Going with Goodbeem’s 40-36C ambient temperature, I arbitrarily assign the standard at 38C. A given time period’s average temperature at a given location will be algebraically compared with the standard of 38C to determine whether the time period is cold or warm. To properly use the term “twice as cold,” the speaker will need to reference a time period that can be assigned the label “cold,” using that standard, then determine that the time period under discussion deviates twice as far from the standard as does the reference. Example:

The daylight hours on the plaza in front of City Hall in Santa Ana California recorded an average temperature of 25C.

38C - 25C = 13C

13C X 2 = 26C

38C - 26C = 12C

The time during the night that the temperature drops to 12C is the time that we can meaningfully say that the plaza in front of City Hall in Santa Ana, California is “twice as cold” as during the daytime.

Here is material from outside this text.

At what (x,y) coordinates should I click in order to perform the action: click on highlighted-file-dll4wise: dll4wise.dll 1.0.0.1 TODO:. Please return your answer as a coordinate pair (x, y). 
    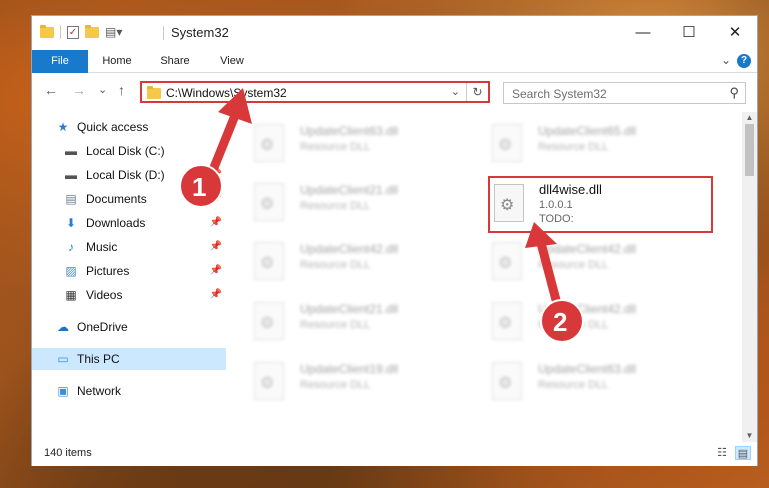
    Looking at the image, I should click on (600, 204).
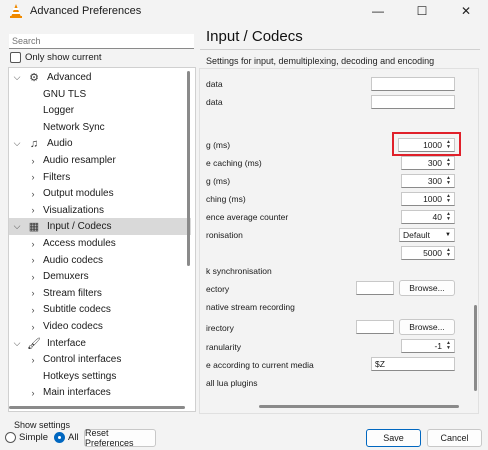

Alternatively, the location that records an average daylight temperature of 12C during the same time as Santa Ana records 25C will be meaningfully described as “twice as cold.”

I hope this method proves useful to some of you. For me, it is useful as a tool for confirming me in my attitude that the phrase “twice as cold” is an unhelpful usage that should be avoided as much as possible.

Ravenman, you’re not hallucinating (well, at least on the chemical reactions increasing with temperature, anyway. )

It’s a decent rule of thumb kind of thing, but chemical reaction rates more or less double for every 10 degree celcius rise in temperature. So that’s 100% increase for a 10 degree rise or 50% decrease for a 10 degree drop. That 's cumulative, of course, so a 30 degree drop in temp means the reaction is (1/21/21/2) one eighth as fast.